• _Task instructions_
Write out only the final part of the records below. It begins with the line that contains "Image resolution: width=1461, height=2520." and ends with the last line.

• _Records for the task_
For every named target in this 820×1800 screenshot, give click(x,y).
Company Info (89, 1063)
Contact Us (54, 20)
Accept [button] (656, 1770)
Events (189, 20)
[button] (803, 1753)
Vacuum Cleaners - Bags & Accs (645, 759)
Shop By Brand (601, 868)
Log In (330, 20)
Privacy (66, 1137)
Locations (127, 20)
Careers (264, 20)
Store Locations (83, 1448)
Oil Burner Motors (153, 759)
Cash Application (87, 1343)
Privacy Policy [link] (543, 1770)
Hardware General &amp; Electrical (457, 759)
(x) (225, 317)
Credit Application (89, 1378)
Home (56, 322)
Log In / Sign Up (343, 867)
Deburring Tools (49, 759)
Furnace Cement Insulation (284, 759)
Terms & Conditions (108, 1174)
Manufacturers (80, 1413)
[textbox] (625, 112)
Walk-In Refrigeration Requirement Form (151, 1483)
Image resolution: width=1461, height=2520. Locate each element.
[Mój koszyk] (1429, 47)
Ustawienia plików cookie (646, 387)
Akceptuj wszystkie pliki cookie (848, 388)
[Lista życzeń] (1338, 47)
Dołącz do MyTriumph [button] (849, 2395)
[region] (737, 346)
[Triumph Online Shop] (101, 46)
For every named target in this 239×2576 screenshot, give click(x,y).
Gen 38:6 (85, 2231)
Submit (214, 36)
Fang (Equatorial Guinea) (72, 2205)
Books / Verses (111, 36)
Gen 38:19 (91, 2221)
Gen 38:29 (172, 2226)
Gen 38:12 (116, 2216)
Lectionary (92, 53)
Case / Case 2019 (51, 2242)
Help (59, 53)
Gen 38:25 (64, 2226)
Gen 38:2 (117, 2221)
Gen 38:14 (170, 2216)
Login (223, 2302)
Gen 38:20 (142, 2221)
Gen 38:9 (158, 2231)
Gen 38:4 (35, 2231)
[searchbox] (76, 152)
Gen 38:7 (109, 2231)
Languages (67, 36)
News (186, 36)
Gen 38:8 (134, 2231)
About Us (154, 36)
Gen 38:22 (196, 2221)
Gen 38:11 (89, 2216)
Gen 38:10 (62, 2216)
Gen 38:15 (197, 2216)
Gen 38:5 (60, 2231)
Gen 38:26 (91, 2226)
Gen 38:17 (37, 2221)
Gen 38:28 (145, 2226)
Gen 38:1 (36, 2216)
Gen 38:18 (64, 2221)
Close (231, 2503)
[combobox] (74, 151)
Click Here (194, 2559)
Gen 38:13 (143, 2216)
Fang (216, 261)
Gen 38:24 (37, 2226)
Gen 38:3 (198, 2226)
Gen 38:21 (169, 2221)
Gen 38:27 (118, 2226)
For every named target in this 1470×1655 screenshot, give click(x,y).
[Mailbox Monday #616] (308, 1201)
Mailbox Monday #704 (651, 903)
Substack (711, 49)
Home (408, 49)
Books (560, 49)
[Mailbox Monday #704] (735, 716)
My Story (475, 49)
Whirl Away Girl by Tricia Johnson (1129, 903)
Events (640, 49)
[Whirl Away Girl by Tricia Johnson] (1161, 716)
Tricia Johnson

• _Response box_
Image resolution: width=1461, height=2520. Locate each element.
[Mój koszyk] (1429, 47)
Ustawienia plików cookie (646, 387)
Akceptuj wszystkie pliki cookie (848, 388)
[Lista życzeń] (1338, 47)
Dołącz do MyTriumph [button] (849, 2395)
[region] (737, 346)
[Triumph Online Shop] (101, 46)
For every named target in this 239×2576 screenshot, give click(x,y).
Gen 38:6 (85, 2231)
Submit (214, 36)
Fang (Equatorial Guinea) (72, 2205)
Books / Verses (111, 36)
Gen 38:19 (91, 2221)
Gen 38:29 (172, 2226)
Gen 38:12 (116, 2216)
Lectionary (92, 53)
Case / Case 2019 (51, 2242)
Help (59, 53)
Gen 38:25 (64, 2226)
Gen 38:2 (117, 2221)
Gen 38:14 (170, 2216)
Login (223, 2302)
Gen 38:20 (142, 2221)
Gen 38:9 (158, 2231)
Gen 38:4 (35, 2231)
[searchbox] (76, 152)
Gen 38:7 (109, 2231)
Languages (67, 36)
News (186, 36)
Gen 38:8 (134, 2231)
About Us (154, 36)
Gen 38:22 (196, 2221)
Gen 38:11 (89, 2216)
Gen 38:10 (62, 2216)
Gen 38:15 (197, 2216)
Gen 38:5 (60, 2231)
Gen 38:26 (91, 2226)
Gen 38:17 (37, 2221)
Gen 38:28 (145, 2226)
Gen 38:1 (36, 2216)
Gen 38:18 (64, 2221)
Close (231, 2503)
[combobox] (74, 151)
Click Here (194, 2559)
Gen 38:13 (143, 2216)
Fang (216, 261)
Gen 38:24 (37, 2226)
Gen 38:3 (198, 2226)
Gen 38:21 (169, 2221)
Gen 38:27 (118, 2226)
For every named target in this 1470×1655 screenshot, give click(x,y).
[Mailbox Monday #616] (308, 1201)
Mailbox Monday #704 (651, 903)
Substack (711, 49)
Home (408, 49)
Books (560, 49)
[Mailbox Monday #704] (735, 716)
My Story (475, 49)
Whirl Away Girl by Tricia Johnson (1129, 903)
Events (640, 49)
[Whirl Away Girl by Tricia Johnson] (1161, 716)
Tricia Johnson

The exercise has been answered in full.